===== SOURCE MATERIAL
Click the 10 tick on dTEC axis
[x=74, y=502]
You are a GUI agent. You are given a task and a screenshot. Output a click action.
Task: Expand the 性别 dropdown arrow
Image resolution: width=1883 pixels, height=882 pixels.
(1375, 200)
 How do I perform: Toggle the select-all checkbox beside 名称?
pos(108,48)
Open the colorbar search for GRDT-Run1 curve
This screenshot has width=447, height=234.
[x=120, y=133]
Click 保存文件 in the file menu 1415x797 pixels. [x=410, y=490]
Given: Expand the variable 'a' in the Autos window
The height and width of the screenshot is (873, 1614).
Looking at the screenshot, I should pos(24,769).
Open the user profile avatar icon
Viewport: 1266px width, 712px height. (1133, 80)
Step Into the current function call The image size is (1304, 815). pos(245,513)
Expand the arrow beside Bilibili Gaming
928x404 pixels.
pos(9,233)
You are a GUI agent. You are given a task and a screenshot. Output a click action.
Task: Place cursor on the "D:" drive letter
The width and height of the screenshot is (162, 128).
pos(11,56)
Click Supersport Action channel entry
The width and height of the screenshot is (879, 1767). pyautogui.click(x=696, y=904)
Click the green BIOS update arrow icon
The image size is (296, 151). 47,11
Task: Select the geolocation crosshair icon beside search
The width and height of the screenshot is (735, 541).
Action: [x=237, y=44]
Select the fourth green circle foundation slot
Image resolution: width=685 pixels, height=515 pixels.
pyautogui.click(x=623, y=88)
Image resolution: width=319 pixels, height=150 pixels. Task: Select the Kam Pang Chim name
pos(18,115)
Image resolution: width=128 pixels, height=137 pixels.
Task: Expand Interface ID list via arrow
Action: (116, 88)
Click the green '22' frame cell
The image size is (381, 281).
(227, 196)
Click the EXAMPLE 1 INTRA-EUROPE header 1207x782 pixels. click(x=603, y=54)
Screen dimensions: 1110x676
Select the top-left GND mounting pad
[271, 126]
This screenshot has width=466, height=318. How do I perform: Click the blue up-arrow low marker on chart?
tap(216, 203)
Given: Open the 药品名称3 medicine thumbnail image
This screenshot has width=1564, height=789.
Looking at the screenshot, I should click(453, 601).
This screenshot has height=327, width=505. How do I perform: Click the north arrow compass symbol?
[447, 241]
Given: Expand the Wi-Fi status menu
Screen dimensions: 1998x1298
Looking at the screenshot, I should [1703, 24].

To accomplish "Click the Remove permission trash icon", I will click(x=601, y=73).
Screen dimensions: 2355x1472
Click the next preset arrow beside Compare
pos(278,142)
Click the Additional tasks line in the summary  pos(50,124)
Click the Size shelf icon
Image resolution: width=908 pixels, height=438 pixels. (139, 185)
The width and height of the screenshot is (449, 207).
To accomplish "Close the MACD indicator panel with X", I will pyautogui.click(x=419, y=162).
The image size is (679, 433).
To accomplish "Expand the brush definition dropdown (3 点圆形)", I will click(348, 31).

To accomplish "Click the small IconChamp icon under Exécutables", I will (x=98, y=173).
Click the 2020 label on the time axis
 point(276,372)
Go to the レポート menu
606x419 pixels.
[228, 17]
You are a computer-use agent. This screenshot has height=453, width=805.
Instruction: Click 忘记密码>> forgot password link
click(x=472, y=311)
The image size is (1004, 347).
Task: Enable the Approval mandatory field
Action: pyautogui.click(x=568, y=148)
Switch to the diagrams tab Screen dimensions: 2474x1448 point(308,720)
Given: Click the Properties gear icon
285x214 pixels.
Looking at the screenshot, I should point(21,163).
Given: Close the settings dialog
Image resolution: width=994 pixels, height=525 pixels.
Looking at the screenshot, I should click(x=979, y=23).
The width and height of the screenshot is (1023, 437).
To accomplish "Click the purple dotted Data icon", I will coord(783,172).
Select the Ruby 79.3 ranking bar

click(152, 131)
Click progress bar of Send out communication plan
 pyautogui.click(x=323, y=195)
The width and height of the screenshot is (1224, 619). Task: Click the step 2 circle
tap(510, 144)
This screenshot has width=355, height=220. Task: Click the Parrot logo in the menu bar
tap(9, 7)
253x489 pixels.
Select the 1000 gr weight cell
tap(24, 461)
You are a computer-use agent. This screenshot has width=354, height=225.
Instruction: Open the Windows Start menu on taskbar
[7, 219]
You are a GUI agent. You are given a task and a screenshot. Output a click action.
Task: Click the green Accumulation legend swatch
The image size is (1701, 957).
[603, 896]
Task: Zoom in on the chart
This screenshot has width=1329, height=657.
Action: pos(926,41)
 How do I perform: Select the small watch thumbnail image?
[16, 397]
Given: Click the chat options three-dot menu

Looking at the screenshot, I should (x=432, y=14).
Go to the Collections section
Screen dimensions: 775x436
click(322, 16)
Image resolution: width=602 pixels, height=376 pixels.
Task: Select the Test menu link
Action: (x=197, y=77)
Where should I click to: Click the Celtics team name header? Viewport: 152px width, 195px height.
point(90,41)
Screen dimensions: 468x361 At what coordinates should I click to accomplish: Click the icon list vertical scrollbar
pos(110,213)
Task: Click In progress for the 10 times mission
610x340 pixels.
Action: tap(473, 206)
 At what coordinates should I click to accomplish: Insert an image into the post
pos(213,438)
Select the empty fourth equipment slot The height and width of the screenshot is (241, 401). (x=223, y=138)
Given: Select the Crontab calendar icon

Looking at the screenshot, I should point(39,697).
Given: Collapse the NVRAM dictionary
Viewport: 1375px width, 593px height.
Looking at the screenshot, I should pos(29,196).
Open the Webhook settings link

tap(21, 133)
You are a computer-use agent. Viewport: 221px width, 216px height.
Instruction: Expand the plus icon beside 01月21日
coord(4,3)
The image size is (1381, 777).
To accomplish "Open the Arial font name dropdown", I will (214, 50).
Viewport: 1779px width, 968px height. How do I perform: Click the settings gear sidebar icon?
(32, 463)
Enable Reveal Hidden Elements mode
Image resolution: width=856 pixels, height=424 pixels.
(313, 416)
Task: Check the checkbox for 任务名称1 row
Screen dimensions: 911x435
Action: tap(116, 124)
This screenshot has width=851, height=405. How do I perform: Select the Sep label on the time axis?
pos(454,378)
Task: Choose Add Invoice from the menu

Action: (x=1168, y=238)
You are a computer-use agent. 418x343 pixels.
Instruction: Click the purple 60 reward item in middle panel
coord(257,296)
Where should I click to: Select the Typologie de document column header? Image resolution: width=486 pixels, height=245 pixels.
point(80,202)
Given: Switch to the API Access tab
==========
[SET PROBLEM]: Copy the material above line for line, with no changes.

[IN RESPONSE]:
Click the 10 tick on dTEC axis
[x=74, y=502]
You are a GUI agent. You are given a task and a screenshot. Output a click action.
Task: Expand the 性别 dropdown arrow
Image resolution: width=1883 pixels, height=882 pixels.
(1375, 200)
 How do I perform: Toggle the select-all checkbox beside 名称?
pos(108,48)
Open the colorbar search for GRDT-Run1 curve
This screenshot has width=447, height=234.
[x=120, y=133]
Click 保存文件 in the file menu 1415x797 pixels. [x=410, y=490]
Given: Expand the variable 'a' in the Autos window
The height and width of the screenshot is (873, 1614).
Looking at the screenshot, I should pos(24,769).
Open the user profile avatar icon
Viewport: 1266px width, 712px height. (1133, 80)
Step Into the current function call The image size is (1304, 815). pos(245,513)
Expand the arrow beside Bilibili Gaming
928x404 pixels.
pos(9,233)
You are a GUI agent. You are given a task and a screenshot. Output a click action.
Task: Place cursor on the "D:" drive letter
The width and height of the screenshot is (162, 128).
pos(11,56)
Click Supersport Action channel entry
The width and height of the screenshot is (879, 1767). pyautogui.click(x=696, y=904)
Click the green BIOS update arrow icon
The image size is (296, 151). 47,11
Task: Select the geolocation crosshair icon beside search
The width and height of the screenshot is (735, 541).
Action: [x=237, y=44]
Select the fourth green circle foundation slot
Image resolution: width=685 pixels, height=515 pixels.
pyautogui.click(x=623, y=88)
Image resolution: width=319 pixels, height=150 pixels. Task: Select the Kam Pang Chim name
pos(18,115)
Image resolution: width=128 pixels, height=137 pixels.
Task: Expand Interface ID list via arrow
Action: (116, 88)
Click the green '22' frame cell
The image size is (381, 281).
(227, 196)
Click the EXAMPLE 1 INTRA-EUROPE header 1207x782 pixels. click(x=603, y=54)
Screen dimensions: 1110x676
Select the top-left GND mounting pad
[271, 126]
This screenshot has width=466, height=318. How do I perform: Click the blue up-arrow low marker on chart?
tap(216, 203)
Given: Open the 药品名称3 medicine thumbnail image
This screenshot has width=1564, height=789.
Looking at the screenshot, I should click(453, 601).
This screenshot has height=327, width=505. How do I perform: Click the north arrow compass symbol?
[447, 241]
Given: Expand the Wi-Fi status menu
Screen dimensions: 1998x1298
Looking at the screenshot, I should [1703, 24].

To accomplish "Click the Remove permission trash icon", I will click(x=601, y=73).
Screen dimensions: 2355x1472
Click the next preset arrow beside Compare
pos(278,142)
Click the Additional tasks line in the summary  pos(50,124)
Click the Size shelf icon
Image resolution: width=908 pixels, height=438 pixels. (139, 185)
The width and height of the screenshot is (449, 207).
To accomplish "Close the MACD indicator panel with X", I will pyautogui.click(x=419, y=162).
The image size is (679, 433).
To accomplish "Expand the brush definition dropdown (3 点圆形)", I will click(348, 31).

To accomplish "Click the small IconChamp icon under Exécutables", I will (x=98, y=173).
Click the 2020 label on the time axis
 point(276,372)
Go to the レポート menu
606x419 pixels.
[228, 17]
You are a computer-use agent. This screenshot has height=453, width=805.
Instruction: Click 忘记密码>> forgot password link
click(x=472, y=311)
The image size is (1004, 347).
Task: Enable the Approval mandatory field
Action: pyautogui.click(x=568, y=148)
Switch to the diagrams tab Screen dimensions: 2474x1448 point(308,720)
Given: Click the Properties gear icon
285x214 pixels.
Looking at the screenshot, I should point(21,163).
Given: Close the settings dialog
Image resolution: width=994 pixels, height=525 pixels.
Looking at the screenshot, I should click(x=979, y=23).
The width and height of the screenshot is (1023, 437).
To accomplish "Click the purple dotted Data icon", I will coord(783,172).
Select the Ruby 79.3 ranking bar

click(152, 131)
Click progress bar of Send out communication plan
 pyautogui.click(x=323, y=195)
The width and height of the screenshot is (1224, 619). Task: Click the step 2 circle
tap(510, 144)
This screenshot has width=355, height=220. Task: Click the Parrot logo in the menu bar
tap(9, 7)
253x489 pixels.
Select the 1000 gr weight cell
tap(24, 461)
You are a computer-use agent. This screenshot has width=354, height=225.
Instruction: Open the Windows Start menu on taskbar
[7, 219]
You are a GUI agent. You are given a task and a screenshot. Output a click action.
Task: Click the green Accumulation legend swatch
The image size is (1701, 957).
[603, 896]
Task: Zoom in on the chart
This screenshot has width=1329, height=657.
Action: pos(926,41)
 How do I perform: Select the small watch thumbnail image?
[16, 397]
Given: Click the chat options three-dot menu

Looking at the screenshot, I should (x=432, y=14).
Go to the Collections section
Screen dimensions: 775x436
click(322, 16)
Image resolution: width=602 pixels, height=376 pixels.
Task: Select the Test menu link
Action: (x=197, y=77)
Where should I click to: Click the Celtics team name header? Viewport: 152px width, 195px height.
point(90,41)
Screen dimensions: 468x361 At what coordinates should I click to accomplish: Click the icon list vertical scrollbar
pos(110,213)
Task: Click In progress for the 10 times mission
610x340 pixels.
Action: tap(473, 206)
 At what coordinates should I click to accomplish: Insert an image into the post
pos(213,438)
Select the empty fourth equipment slot The height and width of the screenshot is (241, 401). (x=223, y=138)
Given: Select the Crontab calendar icon

Looking at the screenshot, I should point(39,697).
Given: Collapse the NVRAM dictionary
Viewport: 1375px width, 593px height.
Looking at the screenshot, I should pos(29,196).
Open the Webhook settings link

tap(21, 133)
You are a computer-use agent. Viewport: 221px width, 216px height.
Instruction: Expand the plus icon beside 01月21日
coord(4,3)
The image size is (1381, 777).
To accomplish "Open the Arial font name dropdown", I will (214, 50).
Viewport: 1779px width, 968px height. How do I perform: Click the settings gear sidebar icon?
(32, 463)
Enable Reveal Hidden Elements mode
Image resolution: width=856 pixels, height=424 pixels.
(313, 416)
Task: Check the checkbox for 任务名称1 row
Screen dimensions: 911x435
Action: tap(116, 124)
This screenshot has width=851, height=405. How do I perform: Select the Sep label on the time axis?
pos(454,378)
Task: Choose Add Invoice from the menu

Action: (x=1168, y=238)
You are a computer-use agent. 418x343 pixels.
Instruction: Click the purple 60 reward item in middle panel
coord(257,296)
Where should I click to: Select the Typologie de document column header? Image resolution: width=486 pixels, height=245 pixels.
point(80,202)
Given: Switch to the API Access tab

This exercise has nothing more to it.